PROBLEM DESCRIPTION: Without changing anything, set down every line shown below.

Pixel coordinate grounding data:
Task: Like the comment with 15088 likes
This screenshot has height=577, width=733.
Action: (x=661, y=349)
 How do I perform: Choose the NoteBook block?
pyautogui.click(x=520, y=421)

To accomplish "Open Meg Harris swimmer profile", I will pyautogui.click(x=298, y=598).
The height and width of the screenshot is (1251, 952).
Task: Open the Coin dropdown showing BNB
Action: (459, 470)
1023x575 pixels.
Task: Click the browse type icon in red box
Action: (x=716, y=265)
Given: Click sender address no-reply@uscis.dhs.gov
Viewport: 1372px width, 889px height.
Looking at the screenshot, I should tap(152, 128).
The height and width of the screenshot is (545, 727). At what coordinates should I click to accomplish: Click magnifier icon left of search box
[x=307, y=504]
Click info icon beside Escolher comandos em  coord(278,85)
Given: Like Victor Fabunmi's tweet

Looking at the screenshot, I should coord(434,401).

COMPLETED EXERCISE:
Task: Like the comment with 15088 likes
This screenshot has height=577, width=733.
Action: (x=661, y=349)
 How do I perform: Choose the NoteBook block?
pyautogui.click(x=520, y=421)

To accomplish "Open Meg Harris swimmer profile", I will pyautogui.click(x=298, y=598).
The height and width of the screenshot is (1251, 952).
Task: Open the Coin dropdown showing BNB
Action: (459, 470)
1023x575 pixels.
Task: Click the browse type icon in red box
Action: (x=716, y=265)
Given: Click sender address no-reply@uscis.dhs.gov
Viewport: 1372px width, 889px height.
Looking at the screenshot, I should tap(152, 128).
The height and width of the screenshot is (545, 727). At what coordinates should I click to accomplish: Click magnifier icon left of search box
[x=307, y=504]
Click info icon beside Escolher comandos em  coord(278,85)
Given: Like Victor Fabunmi's tweet

Looking at the screenshot, I should coord(434,401).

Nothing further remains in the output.